- _REQUIRED TASK_
Add 30 to every coordinate in the answers for the part that opens with the line containing "416x314 pixels." and closes with the end of the records. Give all those lines again, requests included, and leave out the pictures.

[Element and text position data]
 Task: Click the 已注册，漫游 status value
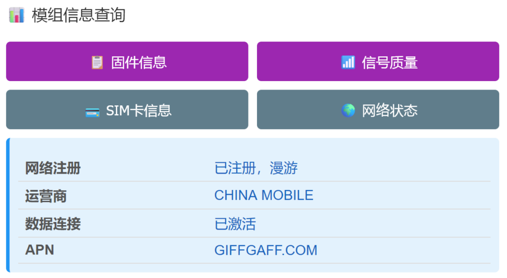256,168
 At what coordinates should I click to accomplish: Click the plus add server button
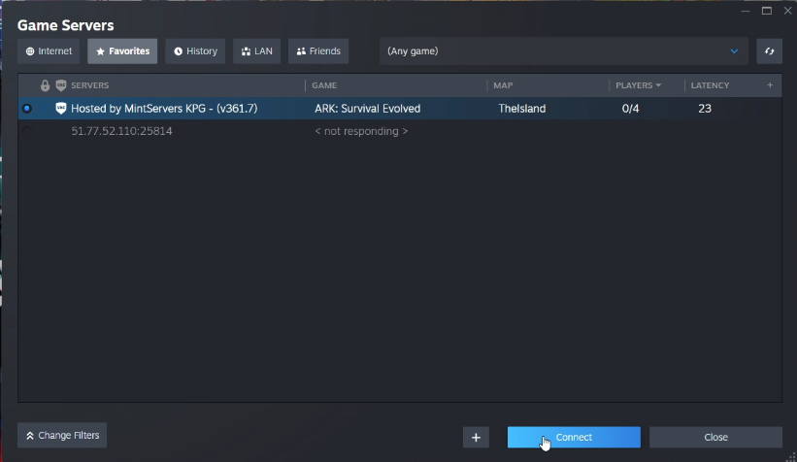476,437
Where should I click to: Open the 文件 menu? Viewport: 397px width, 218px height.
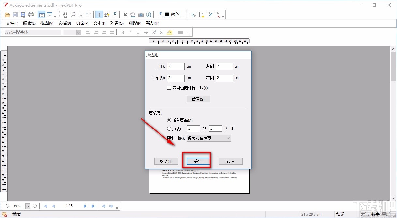[11, 23]
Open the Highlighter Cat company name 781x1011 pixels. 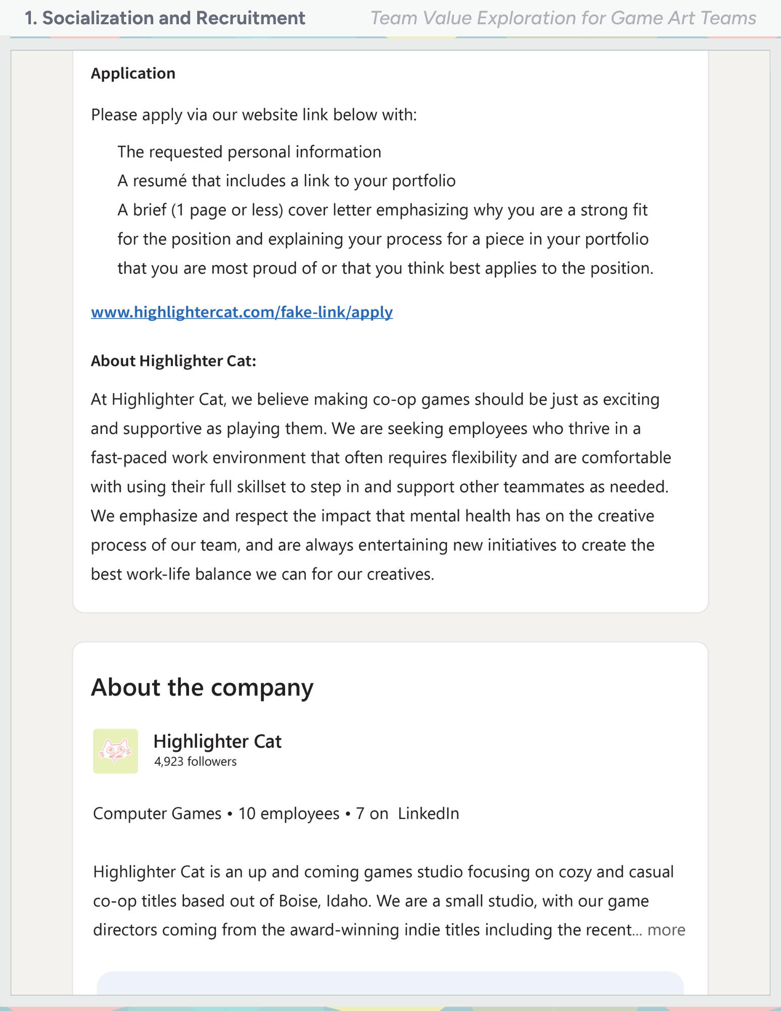(217, 741)
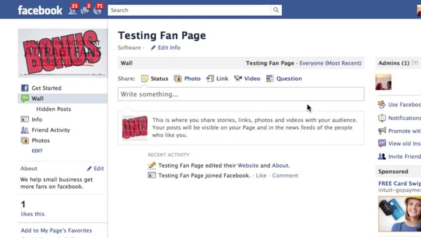
Task: Click inside the Write something status box
Action: pyautogui.click(x=241, y=94)
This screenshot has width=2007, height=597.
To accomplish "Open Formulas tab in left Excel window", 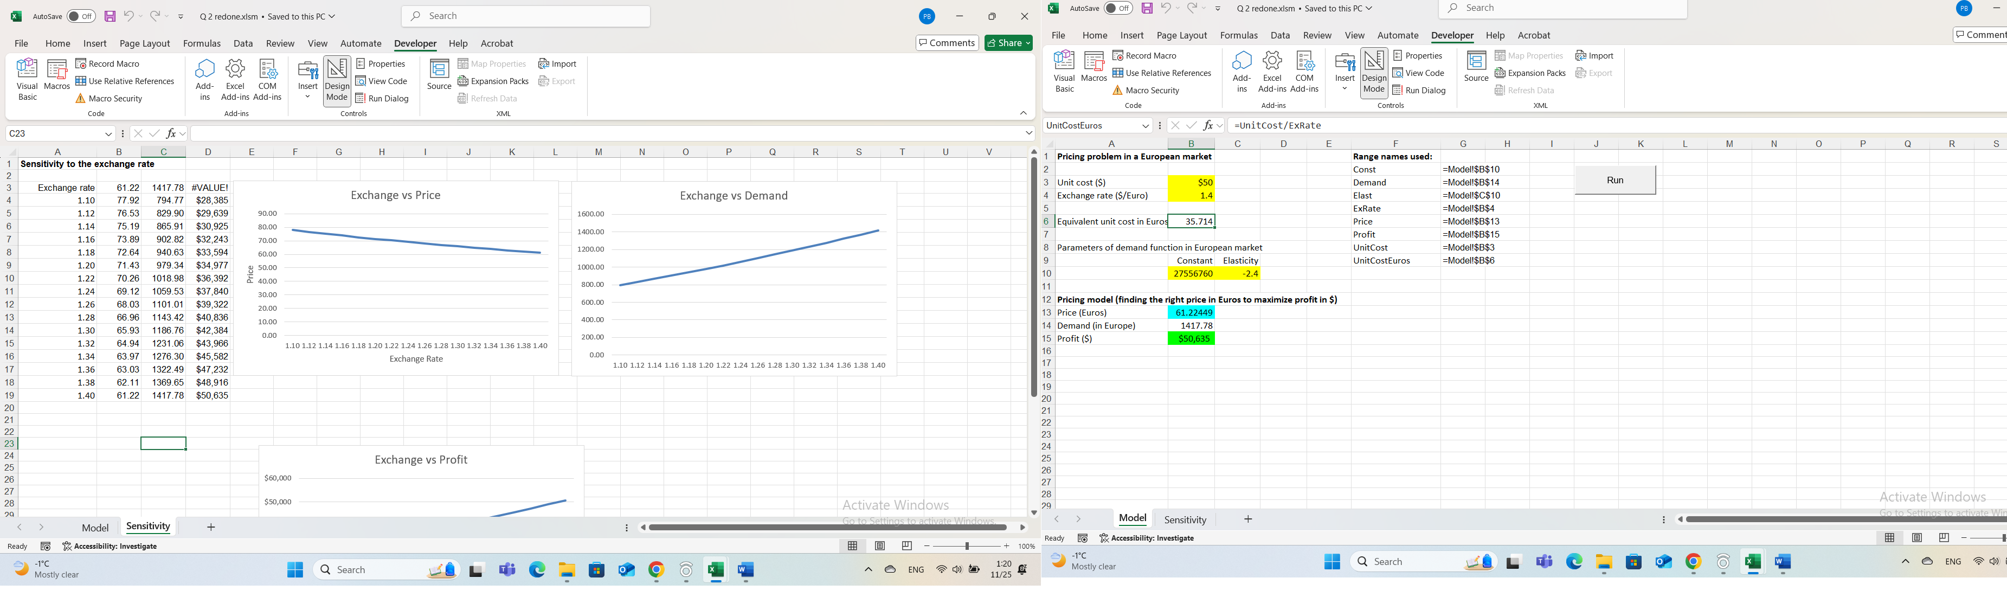I will click(x=202, y=44).
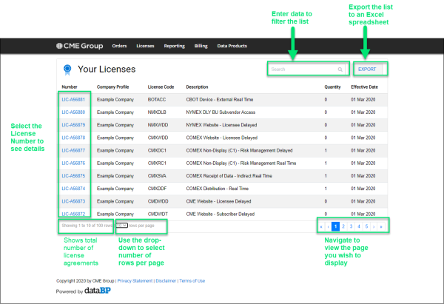Click the dataBP logo in footer
444x304 pixels.
(x=86, y=291)
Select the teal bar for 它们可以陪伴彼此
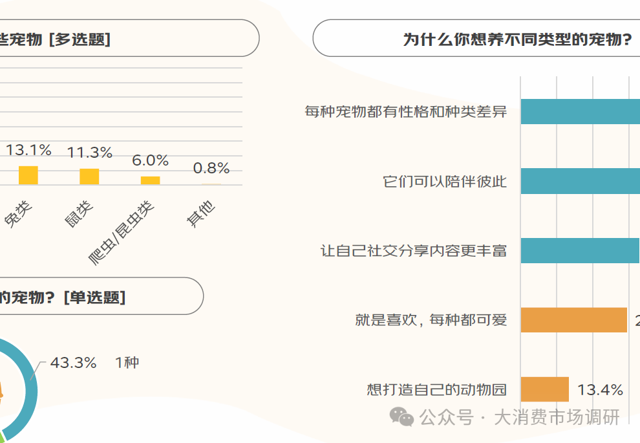Image resolution: width=640 pixels, height=443 pixels. (x=580, y=181)
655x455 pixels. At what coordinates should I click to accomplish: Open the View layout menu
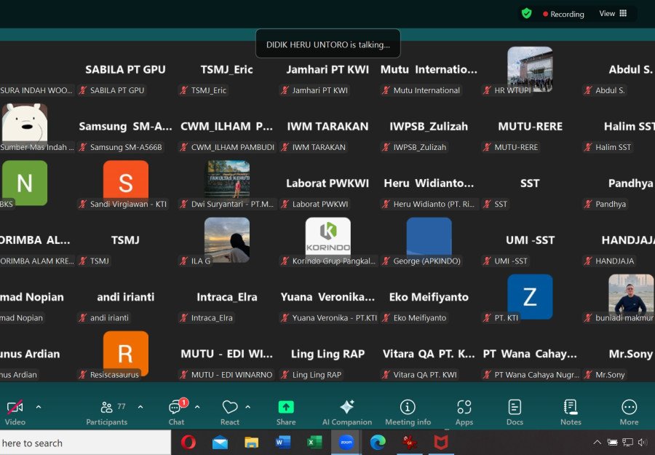(612, 14)
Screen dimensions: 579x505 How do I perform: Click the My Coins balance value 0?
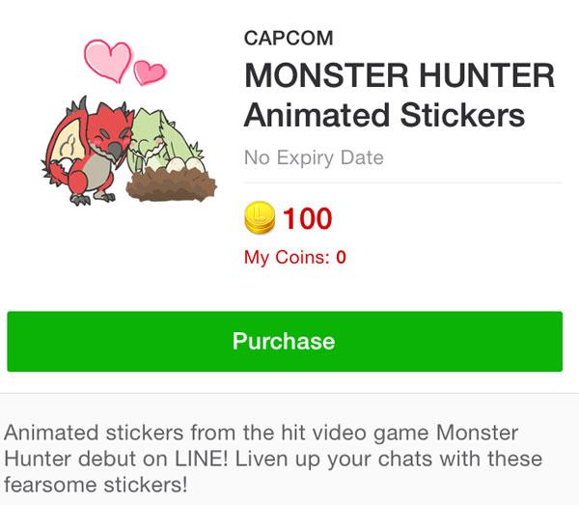(341, 257)
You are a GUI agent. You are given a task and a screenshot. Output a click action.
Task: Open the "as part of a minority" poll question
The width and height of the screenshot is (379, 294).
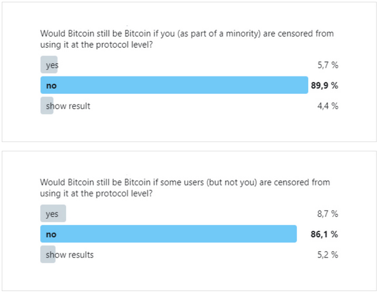tap(187, 39)
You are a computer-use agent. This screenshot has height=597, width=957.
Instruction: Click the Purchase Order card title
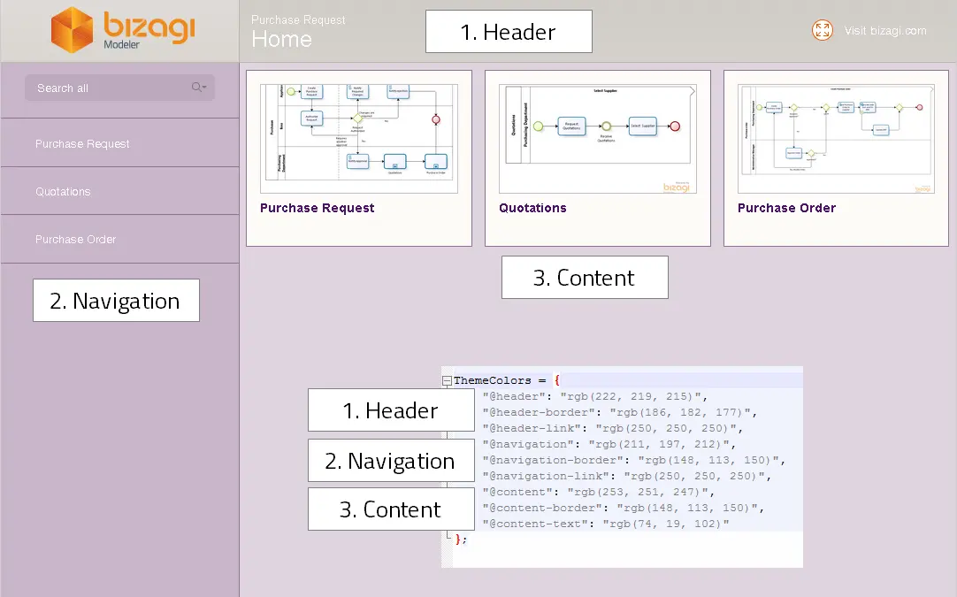tap(786, 208)
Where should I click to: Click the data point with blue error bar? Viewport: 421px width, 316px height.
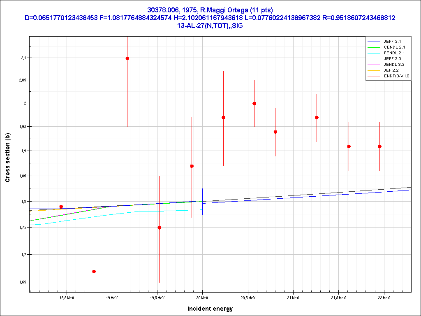[x=160, y=228]
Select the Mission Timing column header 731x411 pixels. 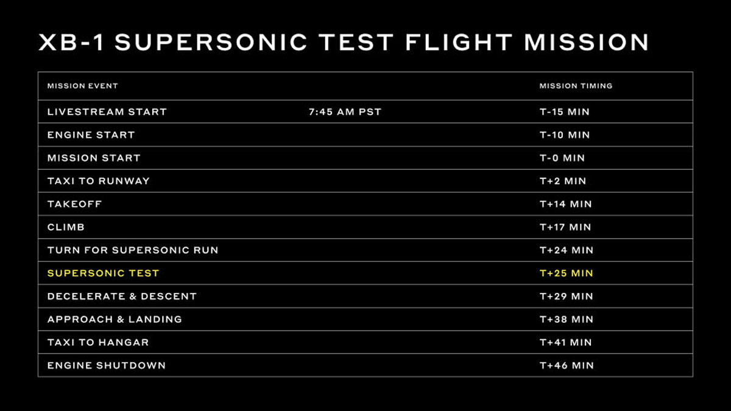point(576,86)
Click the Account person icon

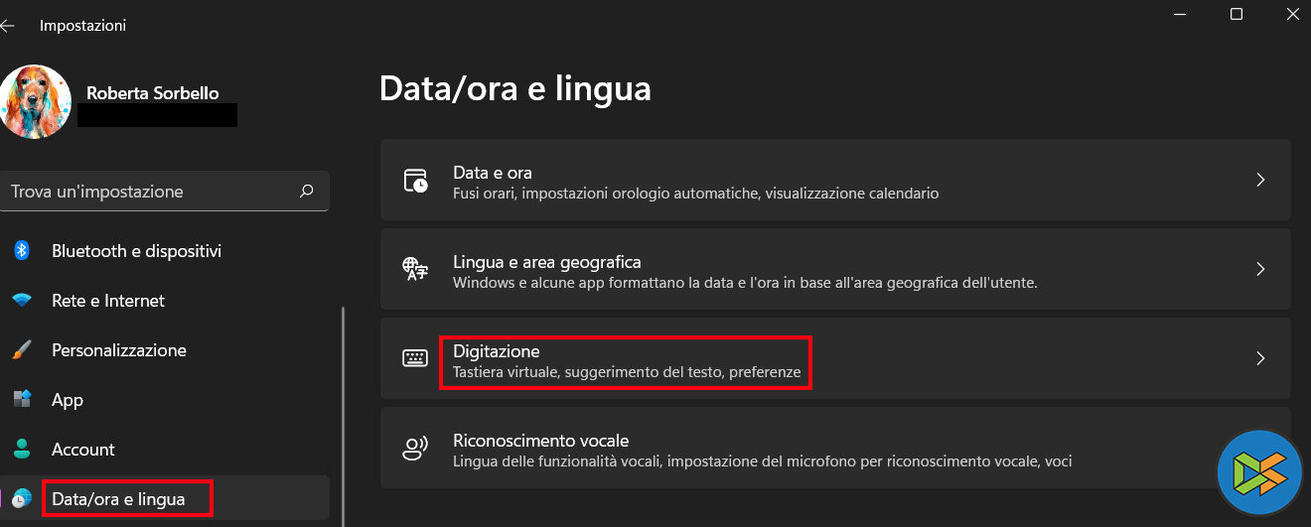click(22, 450)
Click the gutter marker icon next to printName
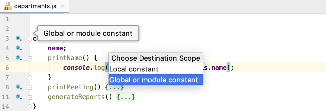This screenshot has width=326, height=111. [18, 58]
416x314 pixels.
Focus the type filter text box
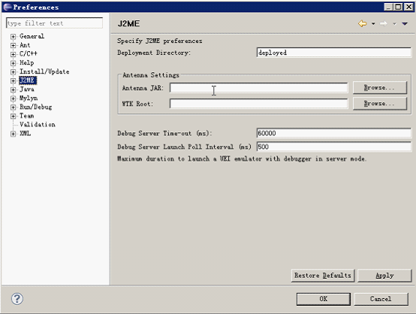[54, 23]
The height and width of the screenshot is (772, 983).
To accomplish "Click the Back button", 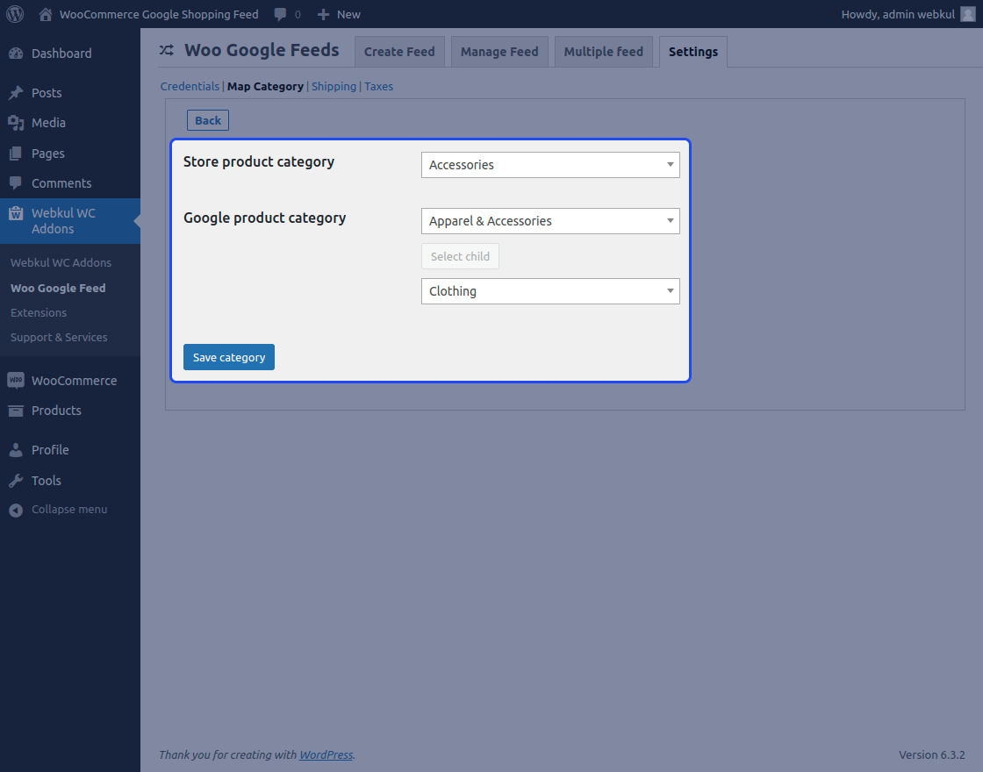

- _COMPLETE RESPONSE_
416x314 pixels.
Focus the type filter text box
[84, 53]
The height and width of the screenshot is (772, 983).
To accomplish "Click the Back button", 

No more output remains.